A long-term mouse testis organ culture system to identify germ cell damage induced by chemotherapy.

We previously developed the acrosin-green fluorescent protein (GFP) transgenic neonatal mouse organ culture system for rapid and accurate assessment of testicular toxicity. This system effectively evaluates drug-induced toxicity in male germ cells before meiotic entry but cannot assess post-meiotic germ cell toxicity. For many chemicals, the specific stage of germ cell differentiation that is susceptible to toxicity remains unclear, highlighting the need for new methods. In this study, we incubated neonatal mouse testis organ cultures for 35 days to allow post-meiotic cells to develop.

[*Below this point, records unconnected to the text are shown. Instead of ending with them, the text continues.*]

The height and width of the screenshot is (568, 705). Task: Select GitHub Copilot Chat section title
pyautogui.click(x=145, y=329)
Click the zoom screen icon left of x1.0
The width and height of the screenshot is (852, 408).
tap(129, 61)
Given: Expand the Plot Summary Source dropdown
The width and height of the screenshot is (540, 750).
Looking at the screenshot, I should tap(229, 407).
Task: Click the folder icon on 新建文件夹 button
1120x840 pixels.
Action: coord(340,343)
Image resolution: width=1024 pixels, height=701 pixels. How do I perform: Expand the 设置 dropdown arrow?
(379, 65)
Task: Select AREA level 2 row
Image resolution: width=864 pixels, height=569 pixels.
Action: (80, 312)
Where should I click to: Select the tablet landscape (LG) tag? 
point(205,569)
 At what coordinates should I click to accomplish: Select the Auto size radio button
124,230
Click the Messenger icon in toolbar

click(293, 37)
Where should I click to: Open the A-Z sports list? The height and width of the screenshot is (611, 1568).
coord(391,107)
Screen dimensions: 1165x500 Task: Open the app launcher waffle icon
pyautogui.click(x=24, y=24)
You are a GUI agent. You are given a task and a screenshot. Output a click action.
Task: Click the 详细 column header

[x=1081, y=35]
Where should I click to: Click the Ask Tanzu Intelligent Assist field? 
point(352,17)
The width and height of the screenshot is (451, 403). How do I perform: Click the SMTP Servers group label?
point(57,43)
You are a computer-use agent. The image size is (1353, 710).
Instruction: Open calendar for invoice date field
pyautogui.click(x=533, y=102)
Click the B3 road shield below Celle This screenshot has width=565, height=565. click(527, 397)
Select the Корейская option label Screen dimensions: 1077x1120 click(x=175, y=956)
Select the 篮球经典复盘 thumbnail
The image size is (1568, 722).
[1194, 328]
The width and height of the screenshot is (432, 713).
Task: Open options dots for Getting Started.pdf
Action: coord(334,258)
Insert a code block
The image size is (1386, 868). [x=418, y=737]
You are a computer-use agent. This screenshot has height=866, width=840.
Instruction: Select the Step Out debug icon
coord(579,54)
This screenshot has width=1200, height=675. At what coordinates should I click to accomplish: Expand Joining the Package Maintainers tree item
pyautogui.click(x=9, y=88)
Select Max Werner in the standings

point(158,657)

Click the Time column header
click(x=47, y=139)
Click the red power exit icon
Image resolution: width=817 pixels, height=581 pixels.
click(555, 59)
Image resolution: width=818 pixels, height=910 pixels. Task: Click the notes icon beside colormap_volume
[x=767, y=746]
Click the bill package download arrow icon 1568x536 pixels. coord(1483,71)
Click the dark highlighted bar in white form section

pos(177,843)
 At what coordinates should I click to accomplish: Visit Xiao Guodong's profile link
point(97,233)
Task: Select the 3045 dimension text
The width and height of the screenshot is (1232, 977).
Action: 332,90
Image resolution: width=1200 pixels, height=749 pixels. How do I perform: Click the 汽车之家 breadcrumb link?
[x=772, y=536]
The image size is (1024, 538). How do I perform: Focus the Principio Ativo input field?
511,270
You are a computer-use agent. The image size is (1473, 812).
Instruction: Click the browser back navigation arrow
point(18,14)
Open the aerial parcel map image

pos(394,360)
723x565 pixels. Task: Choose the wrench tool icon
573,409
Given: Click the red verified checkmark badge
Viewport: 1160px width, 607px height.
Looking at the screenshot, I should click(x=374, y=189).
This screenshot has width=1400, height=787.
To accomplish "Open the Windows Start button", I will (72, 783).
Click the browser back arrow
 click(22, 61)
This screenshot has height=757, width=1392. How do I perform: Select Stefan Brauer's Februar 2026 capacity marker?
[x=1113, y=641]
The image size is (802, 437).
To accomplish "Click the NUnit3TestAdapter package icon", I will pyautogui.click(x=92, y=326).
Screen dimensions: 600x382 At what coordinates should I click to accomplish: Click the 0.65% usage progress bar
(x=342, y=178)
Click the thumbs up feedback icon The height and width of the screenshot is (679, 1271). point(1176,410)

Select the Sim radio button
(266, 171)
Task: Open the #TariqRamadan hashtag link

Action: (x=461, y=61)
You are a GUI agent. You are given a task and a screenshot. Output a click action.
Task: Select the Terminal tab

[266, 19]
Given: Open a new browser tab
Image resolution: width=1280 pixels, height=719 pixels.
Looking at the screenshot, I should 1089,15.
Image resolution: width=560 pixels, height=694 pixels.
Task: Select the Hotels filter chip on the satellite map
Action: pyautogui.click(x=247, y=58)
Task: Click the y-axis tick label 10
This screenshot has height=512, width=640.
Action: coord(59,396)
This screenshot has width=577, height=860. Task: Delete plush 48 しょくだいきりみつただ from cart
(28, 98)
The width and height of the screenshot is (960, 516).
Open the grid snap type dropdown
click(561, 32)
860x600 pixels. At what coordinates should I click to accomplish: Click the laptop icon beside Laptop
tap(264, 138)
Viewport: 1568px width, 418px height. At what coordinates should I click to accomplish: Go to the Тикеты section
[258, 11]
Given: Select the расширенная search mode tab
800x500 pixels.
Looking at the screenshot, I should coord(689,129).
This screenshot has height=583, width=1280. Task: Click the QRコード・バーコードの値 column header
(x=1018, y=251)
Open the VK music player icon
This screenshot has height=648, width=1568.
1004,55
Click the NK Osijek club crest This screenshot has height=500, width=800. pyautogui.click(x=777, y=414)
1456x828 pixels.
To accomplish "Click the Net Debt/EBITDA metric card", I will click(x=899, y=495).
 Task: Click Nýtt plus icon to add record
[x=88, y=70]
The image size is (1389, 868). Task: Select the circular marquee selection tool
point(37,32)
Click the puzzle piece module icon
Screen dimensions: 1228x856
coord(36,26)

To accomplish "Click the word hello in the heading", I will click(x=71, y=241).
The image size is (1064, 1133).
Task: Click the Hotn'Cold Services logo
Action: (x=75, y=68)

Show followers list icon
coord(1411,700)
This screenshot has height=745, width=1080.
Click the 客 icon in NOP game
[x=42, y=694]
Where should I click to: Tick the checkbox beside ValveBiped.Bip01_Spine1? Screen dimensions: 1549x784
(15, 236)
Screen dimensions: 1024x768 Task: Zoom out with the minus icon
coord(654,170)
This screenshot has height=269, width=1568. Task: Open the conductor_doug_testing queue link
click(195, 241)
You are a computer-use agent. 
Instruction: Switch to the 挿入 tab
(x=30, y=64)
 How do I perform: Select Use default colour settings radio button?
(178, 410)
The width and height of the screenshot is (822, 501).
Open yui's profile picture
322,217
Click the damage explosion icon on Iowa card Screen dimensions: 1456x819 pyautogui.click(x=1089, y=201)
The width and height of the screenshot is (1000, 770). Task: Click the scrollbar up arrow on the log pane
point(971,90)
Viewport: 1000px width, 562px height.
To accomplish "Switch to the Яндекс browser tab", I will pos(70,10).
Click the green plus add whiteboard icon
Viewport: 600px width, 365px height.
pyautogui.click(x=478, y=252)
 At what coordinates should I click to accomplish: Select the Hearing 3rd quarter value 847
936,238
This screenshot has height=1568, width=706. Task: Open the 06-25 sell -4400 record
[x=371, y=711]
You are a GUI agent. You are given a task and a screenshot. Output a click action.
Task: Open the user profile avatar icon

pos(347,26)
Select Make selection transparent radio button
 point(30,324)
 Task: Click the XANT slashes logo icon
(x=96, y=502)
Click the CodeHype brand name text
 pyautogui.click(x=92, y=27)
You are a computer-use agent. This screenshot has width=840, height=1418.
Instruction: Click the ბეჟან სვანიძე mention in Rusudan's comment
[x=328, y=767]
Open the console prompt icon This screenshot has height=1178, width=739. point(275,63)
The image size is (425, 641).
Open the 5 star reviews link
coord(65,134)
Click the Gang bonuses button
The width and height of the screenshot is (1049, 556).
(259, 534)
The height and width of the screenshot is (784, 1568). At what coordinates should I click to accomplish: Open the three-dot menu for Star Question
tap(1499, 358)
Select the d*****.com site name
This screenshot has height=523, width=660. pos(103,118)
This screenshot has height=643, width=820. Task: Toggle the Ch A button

The tissue was then exposed to cisplatin to determine the cells that are targeted and to assess the reversibility of the toxicity. We monitored changes in tissue volume and GFP fluorescence, which tracks the progression of spermatogenesis, and confirmed findings by histological analysis. Cisplatin inhibited tissue growth and reduced GFP fluorescence in a concentration-dependent manner. Higher concentrations targeted not only spermatogonia, but also spermatocytes and spermatids. Recovery from toxicity was observed at clinically relevant doses. This study demonstrates that long-term mouse testis organ culture can be used to assess testicular toxicity, enabling the identification of specific germ cell stages targeted by chemicals such as cisplatin.